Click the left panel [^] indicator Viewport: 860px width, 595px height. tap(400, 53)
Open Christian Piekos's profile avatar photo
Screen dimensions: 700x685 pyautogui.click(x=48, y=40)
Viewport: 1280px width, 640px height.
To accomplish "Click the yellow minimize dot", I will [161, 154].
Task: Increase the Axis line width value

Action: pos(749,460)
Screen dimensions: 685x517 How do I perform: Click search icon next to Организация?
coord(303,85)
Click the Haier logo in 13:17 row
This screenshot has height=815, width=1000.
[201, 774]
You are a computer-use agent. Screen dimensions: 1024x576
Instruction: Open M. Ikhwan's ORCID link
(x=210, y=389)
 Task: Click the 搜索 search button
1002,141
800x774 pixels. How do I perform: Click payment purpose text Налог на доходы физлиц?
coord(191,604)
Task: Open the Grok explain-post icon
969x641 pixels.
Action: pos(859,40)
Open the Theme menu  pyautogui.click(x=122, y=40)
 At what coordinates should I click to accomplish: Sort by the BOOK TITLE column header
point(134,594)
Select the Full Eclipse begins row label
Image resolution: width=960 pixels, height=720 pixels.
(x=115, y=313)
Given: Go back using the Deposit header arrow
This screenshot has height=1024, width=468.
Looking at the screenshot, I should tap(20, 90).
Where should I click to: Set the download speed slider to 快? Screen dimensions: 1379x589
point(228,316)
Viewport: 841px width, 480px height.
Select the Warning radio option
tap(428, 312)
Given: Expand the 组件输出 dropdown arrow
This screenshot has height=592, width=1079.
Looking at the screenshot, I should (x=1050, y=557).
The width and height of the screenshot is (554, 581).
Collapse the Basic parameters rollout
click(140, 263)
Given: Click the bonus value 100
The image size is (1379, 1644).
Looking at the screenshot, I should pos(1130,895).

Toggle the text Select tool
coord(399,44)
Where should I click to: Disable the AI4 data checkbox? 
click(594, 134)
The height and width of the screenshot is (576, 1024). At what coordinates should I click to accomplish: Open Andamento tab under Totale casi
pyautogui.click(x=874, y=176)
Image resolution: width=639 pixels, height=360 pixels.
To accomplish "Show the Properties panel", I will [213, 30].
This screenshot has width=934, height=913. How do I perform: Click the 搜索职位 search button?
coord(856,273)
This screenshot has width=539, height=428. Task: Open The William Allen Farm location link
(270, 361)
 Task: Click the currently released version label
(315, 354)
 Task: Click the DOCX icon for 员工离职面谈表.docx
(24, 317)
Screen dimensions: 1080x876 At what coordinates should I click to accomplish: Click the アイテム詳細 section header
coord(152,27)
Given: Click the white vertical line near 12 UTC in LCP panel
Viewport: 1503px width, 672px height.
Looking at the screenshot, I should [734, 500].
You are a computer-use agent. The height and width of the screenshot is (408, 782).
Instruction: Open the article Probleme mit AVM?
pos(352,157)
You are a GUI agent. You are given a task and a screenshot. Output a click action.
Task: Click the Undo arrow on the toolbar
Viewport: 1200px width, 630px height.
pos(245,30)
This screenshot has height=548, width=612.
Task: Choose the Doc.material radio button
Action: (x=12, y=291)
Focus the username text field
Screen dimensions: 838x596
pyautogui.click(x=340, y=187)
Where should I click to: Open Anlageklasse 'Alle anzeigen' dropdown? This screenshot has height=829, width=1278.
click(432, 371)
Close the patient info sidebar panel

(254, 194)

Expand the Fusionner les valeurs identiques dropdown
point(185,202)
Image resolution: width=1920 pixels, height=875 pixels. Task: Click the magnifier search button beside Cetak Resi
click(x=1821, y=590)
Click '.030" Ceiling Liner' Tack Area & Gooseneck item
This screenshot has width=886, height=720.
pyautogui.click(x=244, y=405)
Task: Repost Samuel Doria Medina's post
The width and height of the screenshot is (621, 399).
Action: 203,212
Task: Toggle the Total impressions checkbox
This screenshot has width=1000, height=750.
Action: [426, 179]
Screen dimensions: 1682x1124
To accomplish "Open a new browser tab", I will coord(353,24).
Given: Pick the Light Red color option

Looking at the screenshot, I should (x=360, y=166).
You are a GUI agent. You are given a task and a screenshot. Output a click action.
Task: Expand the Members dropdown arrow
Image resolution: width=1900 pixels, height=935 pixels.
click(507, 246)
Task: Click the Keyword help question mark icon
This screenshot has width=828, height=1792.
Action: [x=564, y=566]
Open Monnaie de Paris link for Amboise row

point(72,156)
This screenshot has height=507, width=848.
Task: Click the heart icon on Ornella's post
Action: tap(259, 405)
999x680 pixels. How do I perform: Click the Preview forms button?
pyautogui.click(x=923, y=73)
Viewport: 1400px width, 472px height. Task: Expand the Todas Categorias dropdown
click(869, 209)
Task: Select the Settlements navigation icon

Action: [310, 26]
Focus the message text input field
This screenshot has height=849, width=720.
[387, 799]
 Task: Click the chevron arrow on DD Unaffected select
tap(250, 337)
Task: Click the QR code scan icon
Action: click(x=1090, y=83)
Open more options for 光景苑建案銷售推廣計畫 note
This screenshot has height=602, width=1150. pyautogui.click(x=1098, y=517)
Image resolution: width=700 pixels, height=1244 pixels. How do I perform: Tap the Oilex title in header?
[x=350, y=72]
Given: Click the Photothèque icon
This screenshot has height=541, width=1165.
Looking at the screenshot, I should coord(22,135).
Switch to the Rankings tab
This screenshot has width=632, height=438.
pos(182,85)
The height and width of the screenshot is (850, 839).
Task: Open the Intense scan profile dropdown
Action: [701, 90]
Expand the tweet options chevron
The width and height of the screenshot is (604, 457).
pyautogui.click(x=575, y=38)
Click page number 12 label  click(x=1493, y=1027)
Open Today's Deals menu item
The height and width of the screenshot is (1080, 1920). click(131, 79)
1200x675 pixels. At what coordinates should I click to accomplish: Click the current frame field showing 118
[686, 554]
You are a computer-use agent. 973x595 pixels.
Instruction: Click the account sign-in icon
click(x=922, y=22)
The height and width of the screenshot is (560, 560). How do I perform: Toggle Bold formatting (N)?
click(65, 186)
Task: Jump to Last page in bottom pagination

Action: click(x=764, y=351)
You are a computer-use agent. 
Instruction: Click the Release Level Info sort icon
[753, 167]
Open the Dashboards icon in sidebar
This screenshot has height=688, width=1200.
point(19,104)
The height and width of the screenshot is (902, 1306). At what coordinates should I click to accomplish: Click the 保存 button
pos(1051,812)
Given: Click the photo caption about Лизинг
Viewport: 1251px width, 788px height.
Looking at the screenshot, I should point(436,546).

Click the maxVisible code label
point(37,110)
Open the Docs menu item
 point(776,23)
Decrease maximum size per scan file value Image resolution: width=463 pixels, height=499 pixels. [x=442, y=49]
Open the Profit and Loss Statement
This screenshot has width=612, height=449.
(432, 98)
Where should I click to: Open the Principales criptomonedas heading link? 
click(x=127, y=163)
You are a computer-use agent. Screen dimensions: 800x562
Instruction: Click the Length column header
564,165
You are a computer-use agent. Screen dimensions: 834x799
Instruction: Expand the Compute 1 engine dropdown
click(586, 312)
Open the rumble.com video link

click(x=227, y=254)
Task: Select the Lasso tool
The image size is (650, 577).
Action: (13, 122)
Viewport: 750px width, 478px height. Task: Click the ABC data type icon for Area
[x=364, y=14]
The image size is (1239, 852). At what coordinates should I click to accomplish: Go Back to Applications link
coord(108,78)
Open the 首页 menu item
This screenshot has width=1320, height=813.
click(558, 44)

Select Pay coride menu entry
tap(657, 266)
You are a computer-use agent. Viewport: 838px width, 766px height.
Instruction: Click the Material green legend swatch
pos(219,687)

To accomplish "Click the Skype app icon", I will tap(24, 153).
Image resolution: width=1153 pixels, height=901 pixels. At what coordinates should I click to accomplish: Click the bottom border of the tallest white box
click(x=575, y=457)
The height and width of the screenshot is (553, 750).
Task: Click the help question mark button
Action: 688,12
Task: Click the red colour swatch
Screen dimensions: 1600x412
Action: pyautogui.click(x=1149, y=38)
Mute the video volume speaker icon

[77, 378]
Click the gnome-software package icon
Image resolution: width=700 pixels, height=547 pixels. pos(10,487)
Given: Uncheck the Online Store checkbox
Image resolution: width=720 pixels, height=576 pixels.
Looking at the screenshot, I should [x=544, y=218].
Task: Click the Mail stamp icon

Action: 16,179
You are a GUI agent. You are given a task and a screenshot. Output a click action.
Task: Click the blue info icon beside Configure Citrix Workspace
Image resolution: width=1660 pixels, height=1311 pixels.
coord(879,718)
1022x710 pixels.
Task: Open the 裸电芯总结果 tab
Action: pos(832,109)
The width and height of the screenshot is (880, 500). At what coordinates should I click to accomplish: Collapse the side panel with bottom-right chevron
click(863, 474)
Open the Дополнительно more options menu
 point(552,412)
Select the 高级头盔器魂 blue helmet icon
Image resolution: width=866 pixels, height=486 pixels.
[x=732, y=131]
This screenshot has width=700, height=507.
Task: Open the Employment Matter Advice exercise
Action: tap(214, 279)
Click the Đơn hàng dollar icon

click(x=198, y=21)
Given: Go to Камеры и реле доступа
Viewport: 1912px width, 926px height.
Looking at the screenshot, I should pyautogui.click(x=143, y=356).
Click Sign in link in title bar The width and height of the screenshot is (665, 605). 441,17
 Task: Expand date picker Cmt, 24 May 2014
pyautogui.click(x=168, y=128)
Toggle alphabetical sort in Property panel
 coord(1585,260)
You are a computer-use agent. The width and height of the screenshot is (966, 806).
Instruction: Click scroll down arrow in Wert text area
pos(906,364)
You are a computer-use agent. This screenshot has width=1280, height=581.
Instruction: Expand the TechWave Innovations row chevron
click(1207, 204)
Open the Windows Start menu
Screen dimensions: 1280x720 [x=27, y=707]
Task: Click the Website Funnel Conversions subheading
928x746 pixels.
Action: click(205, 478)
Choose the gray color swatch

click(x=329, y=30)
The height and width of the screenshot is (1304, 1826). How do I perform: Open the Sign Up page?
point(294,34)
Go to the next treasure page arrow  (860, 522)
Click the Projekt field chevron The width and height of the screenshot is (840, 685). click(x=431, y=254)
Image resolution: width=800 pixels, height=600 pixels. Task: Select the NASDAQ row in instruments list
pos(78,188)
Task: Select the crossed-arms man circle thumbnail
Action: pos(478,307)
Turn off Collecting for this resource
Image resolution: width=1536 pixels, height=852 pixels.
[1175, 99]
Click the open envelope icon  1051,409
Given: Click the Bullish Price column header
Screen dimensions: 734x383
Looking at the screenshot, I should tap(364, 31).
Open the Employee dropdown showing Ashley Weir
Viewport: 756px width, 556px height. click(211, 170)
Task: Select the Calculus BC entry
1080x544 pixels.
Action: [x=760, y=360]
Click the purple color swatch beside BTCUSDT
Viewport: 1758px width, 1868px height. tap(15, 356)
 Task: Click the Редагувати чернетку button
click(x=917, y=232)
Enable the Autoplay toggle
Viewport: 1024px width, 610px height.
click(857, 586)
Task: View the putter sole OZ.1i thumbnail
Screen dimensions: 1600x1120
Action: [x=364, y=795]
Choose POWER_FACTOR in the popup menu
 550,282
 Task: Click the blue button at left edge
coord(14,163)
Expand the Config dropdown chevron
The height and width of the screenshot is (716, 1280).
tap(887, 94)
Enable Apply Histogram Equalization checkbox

|---|

Exercise description:
Write down exactly the span of lines above from the one containing "Screen dimensions: 1682x1124" to the one containing "Click page number", both ends included.

Solution to this problem:
Screen dimensions: 1682x1124
To accomplish "Open a new browser tab", I will coord(353,24).
Given: Pick the Light Red color option

Looking at the screenshot, I should (x=360, y=166).
You are a GUI agent. You are given a task and a screenshot. Output a click action.
Task: Expand the Members dropdown arrow
Image resolution: width=1900 pixels, height=935 pixels.
click(507, 246)
Task: Click the Keyword help question mark icon
This screenshot has width=828, height=1792.
Action: [x=564, y=566]
Open Monnaie de Paris link for Amboise row

point(72,156)
This screenshot has height=507, width=848.
Task: Click the heart icon on Ornella's post
Action: tap(259, 405)
999x680 pixels. How do I perform: Click the Preview forms button?
pyautogui.click(x=923, y=73)
Viewport: 1400px width, 472px height. Task: Expand the Todas Categorias dropdown
click(869, 209)
Task: Select the Settlements navigation icon

Action: [310, 26]
Focus the message text input field
This screenshot has height=849, width=720.
[387, 799]
 Task: Click the chevron arrow on DD Unaffected select
tap(250, 337)
Task: Click the QR code scan icon
Action: click(x=1090, y=83)
Open more options for 光景苑建案銷售推廣計畫 note
This screenshot has height=602, width=1150. pyautogui.click(x=1098, y=517)
Image resolution: width=700 pixels, height=1244 pixels. How do I perform: Tap the Oilex title in header?
[x=350, y=72]
Given: Click the Photothèque icon
This screenshot has height=541, width=1165.
Looking at the screenshot, I should coord(22,135).
Switch to the Rankings tab
This screenshot has width=632, height=438.
pos(182,85)
The height and width of the screenshot is (850, 839).
Task: Open the Intense scan profile dropdown
Action: [701, 90]
Expand the tweet options chevron
The width and height of the screenshot is (604, 457).
pyautogui.click(x=575, y=38)
Click page number 12 label  click(x=1493, y=1027)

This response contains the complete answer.